| Given passage |
§

In what is largely considered one of the worst Star Wars novels, Children of the Jedi, Callista Ming was a Jedi who died and somehow, through some means never adequately explained or believable in Star Wars, got into yet another Palpy superweapon special, creatively called Eye of Palpatine. She gets to nail Luke, then loses her Force abilities, which she whines about in Darksaber. People disliked her so much, that Barbara Hambly was asked to write her out of continuity, which she proceeded to do in her last (to this date) entry in the Star Wars EU, Planet of Twilight (so, does that mean we can find Edward Cullen and Jacob Black here??). And really, how could you not hate Callista? She steals Cray Mingla's body, which then suddenly and inexplicably changes from Cray's features to Callista's features. She is the love interest of Luke for the sole purpose of being a love interest. And a Jedi Master (at one time). Lock and load, peoples!
Githany
Githany was a Sith in the Sith Era and was featured in Jedi vs. Sith and Darth Bane: Path of Destruction. She was very sexy, which she used constantly, taught Darth Bane all she knew, and supposedly was this feared warrior although she never really fought and proved herself (though in the graphic novel, she was a bit better).
Ahsoka Tano

Normally, I try to keep this to three main examples. But after I had finished my first three, I remembered one of the most annoying recent additions to Star Wars.

§

| Stored records |
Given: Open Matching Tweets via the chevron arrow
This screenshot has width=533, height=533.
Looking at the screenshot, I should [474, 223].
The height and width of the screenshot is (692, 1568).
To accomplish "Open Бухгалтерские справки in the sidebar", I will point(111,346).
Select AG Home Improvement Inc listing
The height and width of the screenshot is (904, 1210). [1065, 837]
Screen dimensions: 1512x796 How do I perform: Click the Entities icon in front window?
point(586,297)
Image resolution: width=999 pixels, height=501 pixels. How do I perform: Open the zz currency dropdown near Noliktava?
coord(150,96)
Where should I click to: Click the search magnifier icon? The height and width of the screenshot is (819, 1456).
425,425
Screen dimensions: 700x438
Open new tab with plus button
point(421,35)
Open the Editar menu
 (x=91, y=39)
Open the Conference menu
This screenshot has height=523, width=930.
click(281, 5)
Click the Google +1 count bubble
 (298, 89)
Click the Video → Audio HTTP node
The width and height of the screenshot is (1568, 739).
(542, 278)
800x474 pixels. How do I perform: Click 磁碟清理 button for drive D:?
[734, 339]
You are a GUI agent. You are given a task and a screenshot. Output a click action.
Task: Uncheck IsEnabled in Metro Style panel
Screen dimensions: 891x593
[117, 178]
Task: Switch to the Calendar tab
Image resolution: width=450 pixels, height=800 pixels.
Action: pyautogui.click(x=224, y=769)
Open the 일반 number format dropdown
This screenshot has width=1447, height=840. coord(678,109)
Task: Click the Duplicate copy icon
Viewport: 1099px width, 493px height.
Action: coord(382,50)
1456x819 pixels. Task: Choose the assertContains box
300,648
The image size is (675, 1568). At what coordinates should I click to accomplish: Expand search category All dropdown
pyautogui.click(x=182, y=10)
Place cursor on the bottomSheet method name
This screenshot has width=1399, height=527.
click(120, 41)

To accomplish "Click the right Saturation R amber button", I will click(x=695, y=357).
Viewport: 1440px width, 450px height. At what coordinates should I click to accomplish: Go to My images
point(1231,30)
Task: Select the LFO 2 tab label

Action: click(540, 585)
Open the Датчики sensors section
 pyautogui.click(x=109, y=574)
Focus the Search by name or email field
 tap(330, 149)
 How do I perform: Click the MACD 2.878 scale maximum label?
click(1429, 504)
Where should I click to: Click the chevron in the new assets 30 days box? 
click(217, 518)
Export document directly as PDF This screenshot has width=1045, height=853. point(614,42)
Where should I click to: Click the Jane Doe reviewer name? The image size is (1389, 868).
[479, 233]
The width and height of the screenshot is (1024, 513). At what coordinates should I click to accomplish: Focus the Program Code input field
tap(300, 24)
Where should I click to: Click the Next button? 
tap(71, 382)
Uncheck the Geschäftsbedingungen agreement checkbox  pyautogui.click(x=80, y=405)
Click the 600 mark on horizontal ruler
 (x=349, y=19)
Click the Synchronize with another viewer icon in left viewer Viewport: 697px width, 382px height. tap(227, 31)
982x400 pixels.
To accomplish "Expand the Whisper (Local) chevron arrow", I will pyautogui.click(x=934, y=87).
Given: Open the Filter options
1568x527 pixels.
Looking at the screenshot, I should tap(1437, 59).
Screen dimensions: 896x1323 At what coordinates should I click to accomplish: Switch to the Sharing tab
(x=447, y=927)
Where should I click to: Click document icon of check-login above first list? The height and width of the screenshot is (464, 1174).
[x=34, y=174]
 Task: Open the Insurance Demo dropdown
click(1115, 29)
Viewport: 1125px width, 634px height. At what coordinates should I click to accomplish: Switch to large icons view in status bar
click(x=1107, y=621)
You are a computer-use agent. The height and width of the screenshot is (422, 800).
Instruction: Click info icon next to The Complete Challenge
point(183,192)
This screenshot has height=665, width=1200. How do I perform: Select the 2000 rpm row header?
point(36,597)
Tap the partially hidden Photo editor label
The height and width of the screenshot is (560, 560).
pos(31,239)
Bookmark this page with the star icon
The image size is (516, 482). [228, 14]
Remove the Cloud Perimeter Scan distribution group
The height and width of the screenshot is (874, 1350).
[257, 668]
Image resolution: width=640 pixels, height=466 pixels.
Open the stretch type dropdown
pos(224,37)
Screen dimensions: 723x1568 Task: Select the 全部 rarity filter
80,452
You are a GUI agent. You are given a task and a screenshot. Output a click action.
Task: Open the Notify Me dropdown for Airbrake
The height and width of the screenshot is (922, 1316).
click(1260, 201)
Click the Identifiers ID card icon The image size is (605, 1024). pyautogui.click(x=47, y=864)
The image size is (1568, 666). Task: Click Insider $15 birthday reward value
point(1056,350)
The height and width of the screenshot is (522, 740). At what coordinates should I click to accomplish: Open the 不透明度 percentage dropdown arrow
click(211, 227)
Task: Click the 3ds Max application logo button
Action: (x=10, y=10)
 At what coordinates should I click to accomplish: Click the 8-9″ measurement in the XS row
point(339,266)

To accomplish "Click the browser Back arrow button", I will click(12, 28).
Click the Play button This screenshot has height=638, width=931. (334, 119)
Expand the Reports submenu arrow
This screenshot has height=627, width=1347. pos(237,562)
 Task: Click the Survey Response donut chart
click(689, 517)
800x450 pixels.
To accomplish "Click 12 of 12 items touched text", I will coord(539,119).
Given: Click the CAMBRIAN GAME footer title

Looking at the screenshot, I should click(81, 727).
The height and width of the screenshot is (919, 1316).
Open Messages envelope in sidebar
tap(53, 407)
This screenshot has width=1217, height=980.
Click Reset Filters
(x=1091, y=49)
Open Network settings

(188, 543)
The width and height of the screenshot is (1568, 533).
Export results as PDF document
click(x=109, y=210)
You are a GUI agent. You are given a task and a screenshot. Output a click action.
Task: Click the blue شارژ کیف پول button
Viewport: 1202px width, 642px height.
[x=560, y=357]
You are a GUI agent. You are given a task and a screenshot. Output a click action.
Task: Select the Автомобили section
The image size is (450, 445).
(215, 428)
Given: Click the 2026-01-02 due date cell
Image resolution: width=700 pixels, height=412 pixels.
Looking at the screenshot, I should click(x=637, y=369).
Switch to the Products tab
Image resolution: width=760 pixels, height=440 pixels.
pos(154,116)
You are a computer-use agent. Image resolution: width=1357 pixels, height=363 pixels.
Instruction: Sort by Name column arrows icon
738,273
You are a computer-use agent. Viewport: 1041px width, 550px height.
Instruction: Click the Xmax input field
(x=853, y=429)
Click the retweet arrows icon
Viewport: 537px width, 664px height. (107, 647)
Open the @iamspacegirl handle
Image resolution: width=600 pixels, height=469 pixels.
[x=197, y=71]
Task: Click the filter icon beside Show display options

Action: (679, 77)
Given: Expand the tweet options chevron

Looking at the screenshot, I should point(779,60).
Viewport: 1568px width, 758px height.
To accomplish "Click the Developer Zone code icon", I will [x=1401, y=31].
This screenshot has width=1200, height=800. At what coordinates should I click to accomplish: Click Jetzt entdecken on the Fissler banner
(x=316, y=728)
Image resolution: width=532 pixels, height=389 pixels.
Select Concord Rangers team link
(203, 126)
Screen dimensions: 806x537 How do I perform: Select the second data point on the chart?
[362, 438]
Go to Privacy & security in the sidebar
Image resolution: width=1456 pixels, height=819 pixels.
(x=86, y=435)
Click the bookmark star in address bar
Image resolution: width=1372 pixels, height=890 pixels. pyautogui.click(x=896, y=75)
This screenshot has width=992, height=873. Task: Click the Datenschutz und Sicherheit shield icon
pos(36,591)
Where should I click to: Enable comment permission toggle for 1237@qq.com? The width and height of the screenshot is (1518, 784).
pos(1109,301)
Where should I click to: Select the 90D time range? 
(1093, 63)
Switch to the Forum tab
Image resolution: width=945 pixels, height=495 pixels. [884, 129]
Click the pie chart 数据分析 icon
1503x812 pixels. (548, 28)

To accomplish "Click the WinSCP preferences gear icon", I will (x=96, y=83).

§

| What to work on |
A. In the Star Wars characters passage, what was the name of the Palpatine superweapon that Callista Ming got into?
B. From the Star Wars characters passage, copy the stretch from "Ahsoka Tano" through "to Star Wars.".
You can leave the listing aside.

| Outputs in order |
A. Eye of Palpatine

B.
Ahsoka Tano

Normally, I try to keep this to three main examples. But after I had finished my first three, I remembered one of the most annoying recent additions to Star Wars.